[start Records for the task]

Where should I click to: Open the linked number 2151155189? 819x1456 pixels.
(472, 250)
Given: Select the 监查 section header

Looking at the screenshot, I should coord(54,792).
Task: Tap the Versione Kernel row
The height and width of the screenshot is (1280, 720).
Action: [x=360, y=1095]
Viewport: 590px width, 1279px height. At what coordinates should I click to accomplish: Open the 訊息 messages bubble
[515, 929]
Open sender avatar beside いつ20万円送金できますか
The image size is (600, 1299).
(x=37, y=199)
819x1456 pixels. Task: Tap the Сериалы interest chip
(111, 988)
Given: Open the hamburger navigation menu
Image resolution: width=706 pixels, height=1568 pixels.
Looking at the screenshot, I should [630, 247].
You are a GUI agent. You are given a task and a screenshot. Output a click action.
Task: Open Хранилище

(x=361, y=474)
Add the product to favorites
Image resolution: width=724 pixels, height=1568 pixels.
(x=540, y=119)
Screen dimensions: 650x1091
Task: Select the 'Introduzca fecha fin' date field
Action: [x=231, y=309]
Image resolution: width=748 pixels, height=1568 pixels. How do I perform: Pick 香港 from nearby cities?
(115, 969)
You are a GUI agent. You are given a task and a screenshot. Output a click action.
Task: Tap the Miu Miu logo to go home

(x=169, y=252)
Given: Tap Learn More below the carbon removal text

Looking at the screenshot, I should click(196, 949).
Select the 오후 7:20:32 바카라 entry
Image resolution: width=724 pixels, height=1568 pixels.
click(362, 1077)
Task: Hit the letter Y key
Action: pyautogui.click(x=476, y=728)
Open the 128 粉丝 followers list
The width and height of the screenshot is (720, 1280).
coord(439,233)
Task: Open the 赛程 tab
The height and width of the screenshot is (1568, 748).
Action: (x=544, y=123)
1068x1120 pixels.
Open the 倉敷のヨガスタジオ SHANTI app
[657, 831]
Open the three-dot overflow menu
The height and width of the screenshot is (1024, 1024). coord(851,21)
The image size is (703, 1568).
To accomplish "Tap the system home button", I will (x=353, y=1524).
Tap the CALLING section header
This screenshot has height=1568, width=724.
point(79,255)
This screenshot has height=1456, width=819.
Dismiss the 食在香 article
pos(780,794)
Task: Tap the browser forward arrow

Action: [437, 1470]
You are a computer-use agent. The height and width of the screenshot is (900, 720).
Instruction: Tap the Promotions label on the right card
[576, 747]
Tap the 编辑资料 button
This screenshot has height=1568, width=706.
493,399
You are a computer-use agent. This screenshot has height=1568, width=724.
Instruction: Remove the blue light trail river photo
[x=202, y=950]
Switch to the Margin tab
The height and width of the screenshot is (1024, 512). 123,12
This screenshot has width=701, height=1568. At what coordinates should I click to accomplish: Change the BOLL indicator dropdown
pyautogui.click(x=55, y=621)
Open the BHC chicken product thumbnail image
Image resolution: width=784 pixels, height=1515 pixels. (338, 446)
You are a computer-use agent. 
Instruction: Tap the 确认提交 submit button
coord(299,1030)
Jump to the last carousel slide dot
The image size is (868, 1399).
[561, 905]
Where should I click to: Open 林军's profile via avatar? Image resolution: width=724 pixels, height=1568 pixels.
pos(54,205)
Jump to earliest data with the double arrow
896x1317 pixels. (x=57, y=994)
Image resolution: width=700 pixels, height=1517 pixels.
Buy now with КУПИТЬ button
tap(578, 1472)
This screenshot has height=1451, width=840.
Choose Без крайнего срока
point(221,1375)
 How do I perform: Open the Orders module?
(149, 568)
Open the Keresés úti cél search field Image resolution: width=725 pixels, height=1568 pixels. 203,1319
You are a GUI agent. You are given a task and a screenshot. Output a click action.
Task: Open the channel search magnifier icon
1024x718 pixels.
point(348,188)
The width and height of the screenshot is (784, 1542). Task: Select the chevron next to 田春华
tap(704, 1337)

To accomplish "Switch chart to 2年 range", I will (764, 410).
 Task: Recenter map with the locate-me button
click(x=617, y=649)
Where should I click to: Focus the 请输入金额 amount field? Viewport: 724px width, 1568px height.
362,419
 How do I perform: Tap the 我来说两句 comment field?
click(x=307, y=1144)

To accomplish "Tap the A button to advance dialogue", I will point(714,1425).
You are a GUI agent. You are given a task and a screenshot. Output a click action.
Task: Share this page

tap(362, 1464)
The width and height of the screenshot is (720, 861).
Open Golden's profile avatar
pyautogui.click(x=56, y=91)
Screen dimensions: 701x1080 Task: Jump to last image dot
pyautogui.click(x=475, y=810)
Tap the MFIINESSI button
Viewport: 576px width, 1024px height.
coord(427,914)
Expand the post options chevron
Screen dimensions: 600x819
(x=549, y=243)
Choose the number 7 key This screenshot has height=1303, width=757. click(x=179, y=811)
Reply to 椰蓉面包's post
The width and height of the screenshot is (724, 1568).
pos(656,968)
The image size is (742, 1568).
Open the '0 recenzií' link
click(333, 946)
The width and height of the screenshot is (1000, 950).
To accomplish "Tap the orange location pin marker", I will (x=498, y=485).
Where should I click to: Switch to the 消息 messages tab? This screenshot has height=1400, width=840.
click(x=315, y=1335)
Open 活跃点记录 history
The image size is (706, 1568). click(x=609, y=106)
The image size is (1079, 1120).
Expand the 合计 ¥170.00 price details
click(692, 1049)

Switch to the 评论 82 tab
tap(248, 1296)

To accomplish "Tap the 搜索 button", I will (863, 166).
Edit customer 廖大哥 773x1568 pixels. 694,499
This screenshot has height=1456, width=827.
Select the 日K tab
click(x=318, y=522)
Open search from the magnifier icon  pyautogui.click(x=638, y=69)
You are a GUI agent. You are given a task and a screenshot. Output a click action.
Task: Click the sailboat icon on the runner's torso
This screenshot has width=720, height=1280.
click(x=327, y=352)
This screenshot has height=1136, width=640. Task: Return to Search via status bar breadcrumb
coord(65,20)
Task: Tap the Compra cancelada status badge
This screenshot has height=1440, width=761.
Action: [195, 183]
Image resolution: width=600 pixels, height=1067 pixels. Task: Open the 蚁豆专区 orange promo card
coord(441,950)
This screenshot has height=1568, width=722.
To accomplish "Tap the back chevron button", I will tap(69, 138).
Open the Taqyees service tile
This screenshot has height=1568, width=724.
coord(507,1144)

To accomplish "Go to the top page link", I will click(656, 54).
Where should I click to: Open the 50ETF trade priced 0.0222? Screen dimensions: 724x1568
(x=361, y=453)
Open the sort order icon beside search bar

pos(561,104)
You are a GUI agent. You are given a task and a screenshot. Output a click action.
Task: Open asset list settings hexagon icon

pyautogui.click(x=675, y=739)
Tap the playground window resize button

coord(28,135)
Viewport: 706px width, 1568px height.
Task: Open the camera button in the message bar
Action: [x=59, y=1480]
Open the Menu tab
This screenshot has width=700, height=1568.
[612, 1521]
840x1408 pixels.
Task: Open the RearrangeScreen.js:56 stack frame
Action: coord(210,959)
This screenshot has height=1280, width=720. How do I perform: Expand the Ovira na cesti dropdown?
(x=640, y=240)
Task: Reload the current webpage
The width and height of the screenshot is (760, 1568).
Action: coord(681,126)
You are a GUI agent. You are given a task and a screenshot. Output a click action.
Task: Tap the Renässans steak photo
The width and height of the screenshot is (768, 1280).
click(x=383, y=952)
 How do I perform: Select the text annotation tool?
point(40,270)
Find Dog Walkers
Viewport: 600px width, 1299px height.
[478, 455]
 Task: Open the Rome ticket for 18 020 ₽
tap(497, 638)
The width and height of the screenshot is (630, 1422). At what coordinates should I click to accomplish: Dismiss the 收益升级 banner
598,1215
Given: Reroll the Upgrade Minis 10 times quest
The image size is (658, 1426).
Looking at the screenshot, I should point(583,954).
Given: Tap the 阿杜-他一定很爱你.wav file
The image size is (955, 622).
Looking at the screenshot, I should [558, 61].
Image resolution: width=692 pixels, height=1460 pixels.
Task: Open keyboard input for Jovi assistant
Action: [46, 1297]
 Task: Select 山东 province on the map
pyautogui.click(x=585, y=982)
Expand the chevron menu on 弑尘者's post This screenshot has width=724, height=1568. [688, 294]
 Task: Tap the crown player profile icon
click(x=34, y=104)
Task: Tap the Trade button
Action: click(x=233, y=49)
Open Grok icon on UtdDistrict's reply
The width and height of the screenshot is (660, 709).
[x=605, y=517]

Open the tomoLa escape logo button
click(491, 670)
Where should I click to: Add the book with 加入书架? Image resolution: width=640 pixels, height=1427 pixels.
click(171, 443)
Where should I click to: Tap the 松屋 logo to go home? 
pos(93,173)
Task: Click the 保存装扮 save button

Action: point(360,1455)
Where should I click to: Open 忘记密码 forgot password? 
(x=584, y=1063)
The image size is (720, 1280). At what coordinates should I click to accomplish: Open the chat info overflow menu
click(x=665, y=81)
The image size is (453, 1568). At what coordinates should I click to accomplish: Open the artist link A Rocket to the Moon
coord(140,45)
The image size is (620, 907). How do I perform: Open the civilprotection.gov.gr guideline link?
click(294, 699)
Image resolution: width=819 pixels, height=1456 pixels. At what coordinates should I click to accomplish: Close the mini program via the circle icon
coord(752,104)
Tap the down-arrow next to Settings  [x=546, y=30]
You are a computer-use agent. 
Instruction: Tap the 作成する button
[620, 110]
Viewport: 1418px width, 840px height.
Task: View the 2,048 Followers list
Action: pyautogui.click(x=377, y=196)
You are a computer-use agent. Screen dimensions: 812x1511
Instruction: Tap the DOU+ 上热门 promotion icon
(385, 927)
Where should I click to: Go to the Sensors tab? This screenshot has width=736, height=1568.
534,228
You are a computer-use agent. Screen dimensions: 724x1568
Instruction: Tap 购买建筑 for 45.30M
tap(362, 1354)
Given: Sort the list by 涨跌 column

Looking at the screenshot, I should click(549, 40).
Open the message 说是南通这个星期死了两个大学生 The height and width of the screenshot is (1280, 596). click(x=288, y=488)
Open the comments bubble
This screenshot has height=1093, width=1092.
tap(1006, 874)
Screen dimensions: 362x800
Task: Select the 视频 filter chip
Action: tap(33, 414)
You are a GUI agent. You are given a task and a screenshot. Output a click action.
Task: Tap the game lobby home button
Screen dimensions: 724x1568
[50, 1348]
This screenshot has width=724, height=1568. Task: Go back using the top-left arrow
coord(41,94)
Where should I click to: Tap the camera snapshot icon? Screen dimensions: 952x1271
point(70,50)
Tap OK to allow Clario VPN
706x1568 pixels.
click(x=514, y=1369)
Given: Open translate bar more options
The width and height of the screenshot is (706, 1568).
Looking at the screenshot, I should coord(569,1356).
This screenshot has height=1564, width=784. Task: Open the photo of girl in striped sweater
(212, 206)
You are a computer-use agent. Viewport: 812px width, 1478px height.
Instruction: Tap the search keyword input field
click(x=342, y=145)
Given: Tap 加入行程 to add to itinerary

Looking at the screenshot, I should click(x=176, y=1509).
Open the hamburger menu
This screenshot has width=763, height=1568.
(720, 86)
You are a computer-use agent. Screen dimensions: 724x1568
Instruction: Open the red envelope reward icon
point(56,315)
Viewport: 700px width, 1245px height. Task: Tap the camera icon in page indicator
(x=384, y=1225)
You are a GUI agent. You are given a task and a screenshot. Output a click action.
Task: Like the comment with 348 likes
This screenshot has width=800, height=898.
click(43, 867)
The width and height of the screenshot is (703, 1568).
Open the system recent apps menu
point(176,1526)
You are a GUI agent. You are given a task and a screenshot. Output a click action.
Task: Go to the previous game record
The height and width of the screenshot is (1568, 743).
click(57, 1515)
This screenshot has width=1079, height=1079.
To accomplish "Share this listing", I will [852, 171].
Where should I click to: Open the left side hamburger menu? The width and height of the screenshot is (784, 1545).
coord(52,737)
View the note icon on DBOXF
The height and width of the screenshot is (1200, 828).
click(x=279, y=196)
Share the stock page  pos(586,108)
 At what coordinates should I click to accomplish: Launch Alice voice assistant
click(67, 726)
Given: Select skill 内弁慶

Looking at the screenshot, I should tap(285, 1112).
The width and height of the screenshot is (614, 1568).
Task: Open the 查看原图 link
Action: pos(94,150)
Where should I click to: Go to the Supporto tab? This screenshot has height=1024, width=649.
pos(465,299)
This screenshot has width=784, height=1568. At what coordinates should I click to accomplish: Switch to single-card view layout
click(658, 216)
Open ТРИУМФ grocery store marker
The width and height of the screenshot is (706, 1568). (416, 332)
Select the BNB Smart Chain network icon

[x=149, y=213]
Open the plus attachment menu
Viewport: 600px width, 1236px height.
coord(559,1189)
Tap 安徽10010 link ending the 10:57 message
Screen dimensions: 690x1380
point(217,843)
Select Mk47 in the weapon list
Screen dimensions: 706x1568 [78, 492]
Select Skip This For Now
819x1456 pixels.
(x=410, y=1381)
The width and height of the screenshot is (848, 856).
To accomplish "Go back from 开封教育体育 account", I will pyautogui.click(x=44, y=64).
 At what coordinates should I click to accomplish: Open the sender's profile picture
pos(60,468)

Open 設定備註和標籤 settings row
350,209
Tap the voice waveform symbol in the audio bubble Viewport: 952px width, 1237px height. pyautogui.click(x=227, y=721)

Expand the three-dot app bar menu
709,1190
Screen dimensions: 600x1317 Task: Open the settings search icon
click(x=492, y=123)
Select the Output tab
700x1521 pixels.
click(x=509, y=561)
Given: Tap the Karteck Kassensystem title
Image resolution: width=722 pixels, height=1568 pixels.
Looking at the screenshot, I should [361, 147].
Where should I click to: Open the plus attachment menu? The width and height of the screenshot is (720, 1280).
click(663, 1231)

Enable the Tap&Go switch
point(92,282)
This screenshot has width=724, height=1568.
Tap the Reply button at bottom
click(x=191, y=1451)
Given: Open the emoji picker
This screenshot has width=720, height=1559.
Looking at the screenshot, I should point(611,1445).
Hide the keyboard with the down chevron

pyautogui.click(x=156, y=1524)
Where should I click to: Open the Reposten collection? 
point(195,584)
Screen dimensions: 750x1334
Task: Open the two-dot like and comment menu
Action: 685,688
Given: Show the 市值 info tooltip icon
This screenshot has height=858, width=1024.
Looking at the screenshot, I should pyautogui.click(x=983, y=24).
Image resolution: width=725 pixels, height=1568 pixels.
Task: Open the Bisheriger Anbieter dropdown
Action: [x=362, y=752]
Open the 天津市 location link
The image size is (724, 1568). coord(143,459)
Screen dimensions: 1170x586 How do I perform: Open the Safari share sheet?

[end Records for the task]

Extract the lines of the listing from the line with "Open Grok icon on UtdDistrict's reply" to the line with "coord(41,94)", including both of those lines, and reproduce them character for character.

**Final result:**
Open Grok icon on UtdDistrict's reply
The width and height of the screenshot is (660, 709).
[x=605, y=517]

Open the tomoLa escape logo button
click(491, 670)
Where should I click to: Add the book with 加入书架? Image resolution: width=640 pixels, height=1427 pixels.
click(171, 443)
Where should I click to: Tap the 松屋 logo to go home? 
pos(93,173)
Task: Click the 保存装扮 save button

Action: point(360,1455)
Where should I click to: Open 忘记密码 forgot password? 
(x=584, y=1063)
The image size is (720, 1280). At what coordinates should I click to accomplish: Open the chat info overflow menu
click(x=665, y=81)
The image size is (453, 1568). At what coordinates should I click to accomplish: Open the artist link A Rocket to the Moon
coord(140,45)
The image size is (620, 907). How do I perform: Open the civilprotection.gov.gr guideline link?
click(294, 699)
Image resolution: width=819 pixels, height=1456 pixels. At what coordinates should I click to accomplish: Close the mini program via the circle icon
coord(752,104)
Tap the down-arrow next to Settings  [x=546, y=30]
You are a computer-use agent. 
Instruction: Tap the 作成する button
[620, 110]
Viewport: 1418px width, 840px height.
Task: View the 2,048 Followers list
Action: pyautogui.click(x=377, y=196)
You are a computer-use agent. Screen dimensions: 812x1511
Instruction: Tap the DOU+ 上热门 promotion icon
(385, 927)
Where should I click to: Go to the Sensors tab? This screenshot has width=736, height=1568.
534,228
You are a computer-use agent. Screen dimensions: 724x1568
Instruction: Tap 购买建筑 for 45.30M
tap(362, 1354)
Given: Sort the list by 涨跌 column

Looking at the screenshot, I should click(549, 40).
Open the message 说是南通这个星期死了两个大学生 The height and width of the screenshot is (1280, 596). click(x=288, y=488)
Open the comments bubble
This screenshot has height=1093, width=1092.
tap(1006, 874)
Screen dimensions: 362x800
Task: Select the 视频 filter chip
Action: tap(33, 414)
You are a GUI agent. You are given a task and a screenshot. Output a click action.
Task: Tap the game lobby home button
Screen dimensions: 724x1568
[50, 1348]
This screenshot has width=724, height=1568. Task: Go back using the top-left arrow
coord(41,94)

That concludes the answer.